Stated task ▸
Count the lines in the records below that contain the string "accomplish", with case counting as a difference. Give only the number.

──────── Extracted information

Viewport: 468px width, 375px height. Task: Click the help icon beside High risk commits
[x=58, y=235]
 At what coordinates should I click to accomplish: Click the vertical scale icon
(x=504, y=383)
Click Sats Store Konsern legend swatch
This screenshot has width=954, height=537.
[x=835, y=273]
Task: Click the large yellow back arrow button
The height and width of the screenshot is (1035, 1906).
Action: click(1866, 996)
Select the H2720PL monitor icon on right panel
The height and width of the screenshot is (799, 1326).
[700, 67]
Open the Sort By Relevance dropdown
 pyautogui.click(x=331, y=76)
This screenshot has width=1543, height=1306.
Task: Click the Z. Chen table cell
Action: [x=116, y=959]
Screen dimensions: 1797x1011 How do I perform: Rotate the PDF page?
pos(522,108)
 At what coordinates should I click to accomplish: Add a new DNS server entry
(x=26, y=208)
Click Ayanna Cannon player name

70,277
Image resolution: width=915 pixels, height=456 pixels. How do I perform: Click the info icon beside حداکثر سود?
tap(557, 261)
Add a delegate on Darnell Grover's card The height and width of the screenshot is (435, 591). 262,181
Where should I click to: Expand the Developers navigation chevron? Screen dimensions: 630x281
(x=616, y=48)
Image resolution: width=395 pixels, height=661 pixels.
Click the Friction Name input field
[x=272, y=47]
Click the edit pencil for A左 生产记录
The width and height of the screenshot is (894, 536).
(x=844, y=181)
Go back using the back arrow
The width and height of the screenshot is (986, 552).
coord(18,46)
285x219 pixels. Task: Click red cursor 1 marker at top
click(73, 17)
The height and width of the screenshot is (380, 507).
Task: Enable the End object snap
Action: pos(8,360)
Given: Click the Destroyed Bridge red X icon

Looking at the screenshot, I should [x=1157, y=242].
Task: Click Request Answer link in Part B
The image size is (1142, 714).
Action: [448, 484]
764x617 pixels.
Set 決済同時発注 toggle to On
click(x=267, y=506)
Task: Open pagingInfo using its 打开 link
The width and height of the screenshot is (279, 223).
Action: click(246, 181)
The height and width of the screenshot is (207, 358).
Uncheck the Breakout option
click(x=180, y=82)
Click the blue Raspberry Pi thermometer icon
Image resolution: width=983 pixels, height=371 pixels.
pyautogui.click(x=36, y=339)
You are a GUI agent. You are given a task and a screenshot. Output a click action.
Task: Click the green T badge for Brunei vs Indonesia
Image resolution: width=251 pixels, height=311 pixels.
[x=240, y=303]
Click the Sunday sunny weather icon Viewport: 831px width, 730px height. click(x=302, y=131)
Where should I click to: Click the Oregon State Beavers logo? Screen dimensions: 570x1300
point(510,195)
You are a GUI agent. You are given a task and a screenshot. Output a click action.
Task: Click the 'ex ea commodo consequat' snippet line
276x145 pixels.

────────────────

Result of this exercise ▸
2